Even though Follies wasn’t to his taste (or so he claimed), Fosse liked it and asked Sondheim if he would be interested in reading Big Deal, his Big Deal on Madonna Street musical, now set in Mexico, with an eye to, maybe, contributing music and lyrics. “Out of politeness I said I would read it,” Sondheim said. “You know, playwrights have enough trouble writing librettos, what am I going to expect from a choreographer? So I read it and to my surprise I thought it was really good. But there was a problem and an insurmountable one. There are only two kinds of music in the world I don’t like: Mexican and Hawaiian. I said, ‘Bobby, you’re not going to believe me. You’re going to think I’m copping out. You’re going to think this is my polite way of saying your book stinks, but I think the book is really good but I can’t write it. If I have to write twelve bars of mariachi music . . .’”
Fosse moved on. With music and lyrics by Stephen Schwartz and a book by Roger Hirson, Pippin was a musical inspired by tales of Pippin, son of Charlemagne. It was slight, but Schwartz had written some lovely songs, and his Godspell was performing sensationally well off Broadway.
In LA, finishing postproduction on Cabaret, Fosse thought of John Rubinstein, an actor who’d auditioned for the part Fosse eventually gave to Michael York. “He called me up out of the blue,” Rubinstein said, “and asked me if I’d be interested i
n the title role of Pippin.” Of course he was interested: the leading part in a new Bob Fosse musical? A short time later, Fosse arrived at Rubinstein’s house on Beverly Glen to go through the entire script, Rubinstein reading his part and Fosse all the others.
When they finished, Rubinstein looked up.
“What do you think?” Fosse asked.
The question needed a delicate answer. The story was thin, the characters thinner. As spirited as it was, Pippin felt naïve, part of another era’s Broadway. One had to wonder, what—other than the fact that it was a follow-up to Godspell—did Fosse see in it?

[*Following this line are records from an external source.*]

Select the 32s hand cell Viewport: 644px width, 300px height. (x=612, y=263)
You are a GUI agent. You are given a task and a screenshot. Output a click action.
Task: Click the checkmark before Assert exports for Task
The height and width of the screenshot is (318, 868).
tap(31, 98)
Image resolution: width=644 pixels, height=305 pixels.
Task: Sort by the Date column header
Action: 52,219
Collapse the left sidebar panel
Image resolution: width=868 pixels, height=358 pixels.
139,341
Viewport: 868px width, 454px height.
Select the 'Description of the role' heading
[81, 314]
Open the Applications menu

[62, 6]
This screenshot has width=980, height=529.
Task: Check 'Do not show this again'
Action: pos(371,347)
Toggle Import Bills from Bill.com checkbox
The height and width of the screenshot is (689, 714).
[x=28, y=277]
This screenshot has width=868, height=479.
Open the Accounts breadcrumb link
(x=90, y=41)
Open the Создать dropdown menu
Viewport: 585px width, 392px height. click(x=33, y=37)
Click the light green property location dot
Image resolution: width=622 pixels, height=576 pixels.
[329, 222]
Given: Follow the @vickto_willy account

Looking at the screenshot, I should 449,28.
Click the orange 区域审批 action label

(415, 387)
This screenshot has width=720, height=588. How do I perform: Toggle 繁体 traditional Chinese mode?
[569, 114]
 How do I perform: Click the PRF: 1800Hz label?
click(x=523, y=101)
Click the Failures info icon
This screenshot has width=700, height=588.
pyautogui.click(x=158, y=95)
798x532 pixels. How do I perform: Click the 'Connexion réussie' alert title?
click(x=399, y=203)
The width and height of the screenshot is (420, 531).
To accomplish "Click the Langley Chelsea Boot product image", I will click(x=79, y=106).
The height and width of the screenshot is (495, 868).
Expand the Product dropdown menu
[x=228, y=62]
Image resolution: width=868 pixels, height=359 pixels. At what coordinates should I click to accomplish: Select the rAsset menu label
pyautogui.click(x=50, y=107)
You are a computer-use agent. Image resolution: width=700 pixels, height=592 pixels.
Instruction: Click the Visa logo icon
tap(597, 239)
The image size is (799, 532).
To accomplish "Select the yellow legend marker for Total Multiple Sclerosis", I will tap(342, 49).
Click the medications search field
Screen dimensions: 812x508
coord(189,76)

“Well,” Rubinstein said, “I like that song ‘Corner of the Sky’ . . .” Wanting the job, the actor was in no position to challenge Fosse’s taste, but not acknowledging Pippin’s problems could make him look foolish, especially if this was some kind of a test. Rubinstein sighed. “I’m not crazy about it.”
“Yeah,” Fosse said. “Neither am I.”
If Rubinstein was surprised before, he was baffled now. Why had Fosse, who could direct just about anything he wanted, picked a show he didn’t like?
“I need you to come to New York,” Fosse said, and he left.
With a final cut of Cabaret behind him, Fosse returned to New York and met with Schwartz, who at twenty-four was new to Broadway and had certainly never collaborated with such a powerful director. But his talent was apparent and his success phenomenal. “Fosse told me of his enthusiasm for Godspell, how buoyant he had found it,” Schwartz recalled. He had been working on Pippin since college, he told Fosse, impressing him, and they seemed to grow more excited as the meeting progressed. When Fosse left, Schwartz called up book writer Roger Hirson to celebrate.
“Isn’t this terrific? We have Bob Fosse!”
“Yes, that’s terrific,” Hirson admitted. “I just want to tell you this is our last happy day on the show.”
In the months that followed, Fosse and producer Stuart Ostrow met regularly to discuss what Ostrow described as “the earnestness of the book” (Fosse told him he considered the book “a piece of shit”). They had known each other socially, from poker games, as far back as the Mary-Ann Niles years (Fosse “could bluff you with a pair of deuces,” Ostrow wrote), but they remained at a friendly distance professionally. None of the Feuer stuff here. Ostrow worried about producing and Fosse worried about the show, which is just how Fosse liked it. Whenever Fosse brought up financial matters—Pippin was budgeted at around $750,000, a figure Fosse thought far too high—Ostrow told him not to worry. “Stu Ostrow trusted Bob and that made Bob trust him,” Wolfgang Glattes said. Out of trust came a respectful exchange of suggestions. Their subject was Pippin’s perhaps too-gleeful outlook and how to profane it. Strolling through the woods around the producer’s home in Pound Ridge, they decided that lampooning the show with anachronistic dialogue and modern attitudes could bring it down to earth, though how they could do it without violating Dramatists Guild regulations, which granted authors script approval, wasn’t certain.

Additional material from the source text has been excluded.